┌─ Extracted material
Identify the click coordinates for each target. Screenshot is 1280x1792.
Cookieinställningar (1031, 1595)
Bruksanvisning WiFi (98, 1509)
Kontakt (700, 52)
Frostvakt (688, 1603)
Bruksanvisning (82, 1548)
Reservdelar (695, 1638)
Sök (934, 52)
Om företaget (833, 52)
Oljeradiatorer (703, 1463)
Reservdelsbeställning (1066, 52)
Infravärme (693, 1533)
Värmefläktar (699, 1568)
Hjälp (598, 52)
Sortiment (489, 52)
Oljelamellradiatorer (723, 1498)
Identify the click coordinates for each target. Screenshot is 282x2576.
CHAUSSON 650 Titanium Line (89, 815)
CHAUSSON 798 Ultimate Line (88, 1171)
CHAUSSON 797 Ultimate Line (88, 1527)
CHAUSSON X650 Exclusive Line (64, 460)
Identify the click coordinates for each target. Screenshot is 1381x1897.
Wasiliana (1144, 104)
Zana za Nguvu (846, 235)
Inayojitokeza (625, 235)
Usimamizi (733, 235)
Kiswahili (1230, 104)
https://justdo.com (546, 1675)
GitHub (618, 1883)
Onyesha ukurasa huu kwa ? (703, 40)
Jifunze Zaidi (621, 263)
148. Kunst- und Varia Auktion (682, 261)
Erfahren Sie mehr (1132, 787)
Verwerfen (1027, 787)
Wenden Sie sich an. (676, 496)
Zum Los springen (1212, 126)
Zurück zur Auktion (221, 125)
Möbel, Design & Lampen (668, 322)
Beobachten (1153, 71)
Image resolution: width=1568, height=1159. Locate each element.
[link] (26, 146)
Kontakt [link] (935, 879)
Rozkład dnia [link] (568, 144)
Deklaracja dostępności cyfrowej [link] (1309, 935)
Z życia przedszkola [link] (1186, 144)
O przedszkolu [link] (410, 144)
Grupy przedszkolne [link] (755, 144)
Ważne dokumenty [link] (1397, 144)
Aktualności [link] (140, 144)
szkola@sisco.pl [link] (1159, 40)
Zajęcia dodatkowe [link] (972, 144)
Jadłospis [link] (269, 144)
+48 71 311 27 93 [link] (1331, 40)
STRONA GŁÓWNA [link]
└─
• _Written instruction_
Count the lines in the rows above that contain the string "click", matching case exactly. Reply with the number only.

• _Expected output_
3